Dengan semakin bertambahnya usia kita, hidup tampak semakin singkat. Penulis Victor Hugo mengatakan, "Hidup itu singkat, dan kita membuatnya semakin singkat dengan menyia-nyiakan waktu." Dan, tidak ada contoh yang lebih menyedihkan tentang waktu yang disia-siakan daripada hidup yang penuh dengan kejengkelan. Seperti seorang wanita Amerika yang impiannya untuk mengelilingi Inggris dengan kereta api menjadi kenyataan. Namun saat menaiki kereta api itu, ia jengkel dengan jendela dan temperatur, mengeluhkan tempat duduknya, sibuk merapikan bawaannya, dan seterusnya. Tak heran bila ia terkejut saat tiba-tiba sampai di tujuan. Dengan sangat menyesal ia berkata kepada penjemputnya, "Jika saya tahu bahwa saya akan tiba begitu cepat, saya tidak akan menghabiskan waktu dengan jengkel terhadap begitu banyak hal."

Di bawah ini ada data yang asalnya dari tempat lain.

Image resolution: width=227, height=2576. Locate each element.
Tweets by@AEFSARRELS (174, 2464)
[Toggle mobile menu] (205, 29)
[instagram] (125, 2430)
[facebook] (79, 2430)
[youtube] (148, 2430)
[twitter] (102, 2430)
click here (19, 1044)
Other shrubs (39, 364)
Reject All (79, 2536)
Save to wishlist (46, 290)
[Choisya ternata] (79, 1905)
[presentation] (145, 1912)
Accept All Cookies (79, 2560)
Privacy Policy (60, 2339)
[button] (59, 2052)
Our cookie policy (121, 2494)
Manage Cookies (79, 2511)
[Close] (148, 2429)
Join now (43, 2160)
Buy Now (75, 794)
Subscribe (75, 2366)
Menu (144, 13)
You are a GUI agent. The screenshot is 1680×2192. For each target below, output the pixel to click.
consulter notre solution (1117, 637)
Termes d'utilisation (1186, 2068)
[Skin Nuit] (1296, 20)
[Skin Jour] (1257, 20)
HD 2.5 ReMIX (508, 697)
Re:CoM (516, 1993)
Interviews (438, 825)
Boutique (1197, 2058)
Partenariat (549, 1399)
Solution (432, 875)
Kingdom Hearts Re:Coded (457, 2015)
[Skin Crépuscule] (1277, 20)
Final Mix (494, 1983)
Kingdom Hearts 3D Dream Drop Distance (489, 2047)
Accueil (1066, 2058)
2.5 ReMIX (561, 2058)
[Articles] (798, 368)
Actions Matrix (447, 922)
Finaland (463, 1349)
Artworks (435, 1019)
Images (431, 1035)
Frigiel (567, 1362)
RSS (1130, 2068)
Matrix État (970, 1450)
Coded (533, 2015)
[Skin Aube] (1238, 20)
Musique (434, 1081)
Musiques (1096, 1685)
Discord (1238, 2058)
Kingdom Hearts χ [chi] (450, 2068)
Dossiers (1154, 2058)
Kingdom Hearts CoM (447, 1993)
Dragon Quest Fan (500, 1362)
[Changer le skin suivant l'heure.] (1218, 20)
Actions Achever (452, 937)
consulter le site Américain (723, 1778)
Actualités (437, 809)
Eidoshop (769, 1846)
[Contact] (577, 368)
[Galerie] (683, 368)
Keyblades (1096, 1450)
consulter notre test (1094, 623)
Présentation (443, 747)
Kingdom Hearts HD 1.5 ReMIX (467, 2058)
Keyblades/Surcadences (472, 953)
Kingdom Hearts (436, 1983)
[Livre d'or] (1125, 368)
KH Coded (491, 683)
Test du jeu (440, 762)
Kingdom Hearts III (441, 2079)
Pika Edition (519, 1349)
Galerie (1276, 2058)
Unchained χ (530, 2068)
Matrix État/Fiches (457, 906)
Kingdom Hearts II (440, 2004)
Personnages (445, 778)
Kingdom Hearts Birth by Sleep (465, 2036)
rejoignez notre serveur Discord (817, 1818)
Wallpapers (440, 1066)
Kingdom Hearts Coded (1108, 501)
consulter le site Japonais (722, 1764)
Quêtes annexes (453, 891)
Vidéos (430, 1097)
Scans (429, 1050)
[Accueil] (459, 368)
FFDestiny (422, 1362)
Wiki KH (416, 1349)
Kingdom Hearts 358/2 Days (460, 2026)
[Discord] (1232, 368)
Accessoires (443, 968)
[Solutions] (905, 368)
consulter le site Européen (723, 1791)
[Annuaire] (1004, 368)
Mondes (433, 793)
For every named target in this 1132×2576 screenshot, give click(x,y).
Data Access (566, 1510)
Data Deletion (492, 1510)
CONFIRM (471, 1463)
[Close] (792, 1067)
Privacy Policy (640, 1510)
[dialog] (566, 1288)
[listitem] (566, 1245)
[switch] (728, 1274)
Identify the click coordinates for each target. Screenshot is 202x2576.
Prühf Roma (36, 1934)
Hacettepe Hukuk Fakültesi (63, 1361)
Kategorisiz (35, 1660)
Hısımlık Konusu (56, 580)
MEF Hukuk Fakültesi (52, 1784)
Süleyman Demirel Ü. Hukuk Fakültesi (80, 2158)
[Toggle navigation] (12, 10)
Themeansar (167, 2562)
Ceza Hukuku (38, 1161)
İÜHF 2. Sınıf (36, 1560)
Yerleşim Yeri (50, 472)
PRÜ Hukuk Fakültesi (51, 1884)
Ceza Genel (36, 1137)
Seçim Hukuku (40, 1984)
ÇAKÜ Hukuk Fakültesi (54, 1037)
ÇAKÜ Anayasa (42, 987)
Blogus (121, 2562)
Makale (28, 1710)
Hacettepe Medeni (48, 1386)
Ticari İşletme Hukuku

Perhatian kita sangat mudah teralih oleh masalah-masalah yang ternyata tidak ada artinya pada akhir kehidupan--tetangga yang menjengkelkan, anggaran yang ketat, tanda-tanda penuaan, orang-orang yang lebih kaya daripada kita. Musa menyadari pendeknya hidup ini dan ia pun berdoa, "Ajarlah kami menghitung hari-hari kami sedemikian, hingga kami beroleh hati yang bijaksana" (Mazmur 90:12).

Daripada jengkel karena banyak hal, dalamilah firman Allah dan terapkan dalam hidup Anda. Berjuanglah untuk bertumbuh dalam hikmat Allah setiap hari. Tetaplah memusatkan perhatian pada nilai-nilai yang abadi. Jadikan hal itu sebagai tujuan Anda, yakni bahwa suatu hari nanti Anda menyambut Sang Juruselamat dengan hati berhikmat, bukan dengan hati yang jengkel--Joanie Yoder

5 Agustus 2006

Berpacu Melawan Kuda

Nats : Jika engkau telah berlari dengan orang berjalan kaki, dan engkau telah dilelahkan, bagaimanakah engkau hen-dak berpacu melawan kuda? (Yeremia12:5)
Bacaan : Yeremia 12

Di kejuaraan Olimpiade, para pelari tercepat di dunia berlomba untuk memperebutkan medali emas dan rangkaian daun salam. Jauh sebelum perlombaan terakhir berlangsung, diadakanlah pertandingan di seluruh negara di dunia untuk menyeleksi atlet-atlet yang tidak cukup cepat untuk berlomba. Di Olimpiade, hanya atlet tercepat yang boleh mengikuti perlombaan terakhir.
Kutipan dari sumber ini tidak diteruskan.